DON MILANI - RICORDI DI UN LETTORE
foto nell'articolo online di "Famiglia Cristiana" 25 giugno 2017 http://www.famigliacristiana.it/articolo/don-lorenzo-milani-chi-era-costui-.aspx |
Il
26 giugno 1967, nella Firenze in cui era nato nel 1923, moriva don Lorenzo
Milani. Sono passati quarant'anni ormai, oggi nel 2017; e nello stesso 1967
usciva, per la Libreria Editrice Fiorentina, a firma Scuola di Barbiana, come
libro collettivo dei suoi allievi del borgo del Mugello, il titolo più celebre
a lui legato, quella Lettera a una
professoressa che tanto scalpore doveva destare nella pedagogia e nella
società italiana. Ma a meno di dieci anni dalla morte, e dall’uscita del libro,
ancora studenti all’ultimo anno di liceo, io e il compagno di tante battaglie a
quei tempi, Pino Ionta, nel 1976 dedicammo una delle prime puntate del nostro
programma radiofonico “Mondocultura” a quello che ora è un classico dell’antipedagogia.
Come ero arrivato a quel libro, ora non saprei dire. Forse dovevo aver letto la
recensione di una ristampa del tempo – e ora infatti il catalogo OPAC SBN mi fa sapere di
una ristampa del 1975 (non ho più quella mia copia, per controllare: prestata,
non mi è più tornata). Dev’essere molto probabile. Ed ero corso ad acquistare
il libro. E così, quando dovevamo progettare le puntate del nostro programma in
una delle prime radio private (radio libere come si diceva allora), noi, appunto
ancora studenti – studenti che pensavano
a una scuola diversa – decidemmo di parlarne, per dedicare la puntata
successiva a un altro classico dell’antipedagogia, il Descolarizzare la società che Ivan Illich aveva pubblicato nel 1971
e che probabilmente da poco doveva essere stato tradotto in italiano.

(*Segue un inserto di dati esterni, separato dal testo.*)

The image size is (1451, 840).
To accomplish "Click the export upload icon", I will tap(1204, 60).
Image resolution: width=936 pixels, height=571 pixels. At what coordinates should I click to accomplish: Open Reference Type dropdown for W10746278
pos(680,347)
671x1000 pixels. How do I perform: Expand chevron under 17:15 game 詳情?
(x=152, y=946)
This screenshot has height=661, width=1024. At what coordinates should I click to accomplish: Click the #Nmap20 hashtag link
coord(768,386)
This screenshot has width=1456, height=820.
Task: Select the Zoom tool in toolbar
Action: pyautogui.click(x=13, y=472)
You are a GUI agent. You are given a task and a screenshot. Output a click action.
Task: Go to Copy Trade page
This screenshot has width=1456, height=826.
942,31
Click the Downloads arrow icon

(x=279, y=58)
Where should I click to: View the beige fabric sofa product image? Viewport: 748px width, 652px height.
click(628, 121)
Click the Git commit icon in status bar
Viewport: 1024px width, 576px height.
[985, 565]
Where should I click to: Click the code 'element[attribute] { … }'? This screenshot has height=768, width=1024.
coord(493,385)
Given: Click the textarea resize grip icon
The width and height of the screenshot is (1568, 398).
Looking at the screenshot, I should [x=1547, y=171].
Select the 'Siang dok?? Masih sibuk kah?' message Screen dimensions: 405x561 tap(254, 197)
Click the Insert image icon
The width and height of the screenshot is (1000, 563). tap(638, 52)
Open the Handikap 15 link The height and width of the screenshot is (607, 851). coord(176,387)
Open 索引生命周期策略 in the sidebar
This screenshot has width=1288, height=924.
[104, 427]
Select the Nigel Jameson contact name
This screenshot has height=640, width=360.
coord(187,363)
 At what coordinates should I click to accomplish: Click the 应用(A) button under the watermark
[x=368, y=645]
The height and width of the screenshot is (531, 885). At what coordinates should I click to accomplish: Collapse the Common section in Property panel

Ma con ordine. Il nome di don Milani m’era già noto. I miei genitori,
allora, compravano sempre “Famiglia Cristiana”. In un numero avevano recensito Le lettere alla madre uscite nel 1973. A
ben pensarci, già lì dovevo aver trovato riferimenti alla Lettera a una professoressa. La figura di don Milani mi aveva
quindi già colpito da tempo: nel 1973 completavo la terza media e iniziavo il primo
anno del liceo classico. A meno che sul settimanale cattolico non mi fosse
capitato di leggere invece un articolo sulle Lettere di don Lorenzo Milani priore di Barbiana che risalgono
addirittura al 1970. Ma propendo per l’ipotesi 1973: un articolo che parlava
anche delle altre “Lettere” del sacerdote anticonformista.
Dunque, lettura dell’articolo e poi della Lettera alla professoressa. Quindi, puntata alla radio.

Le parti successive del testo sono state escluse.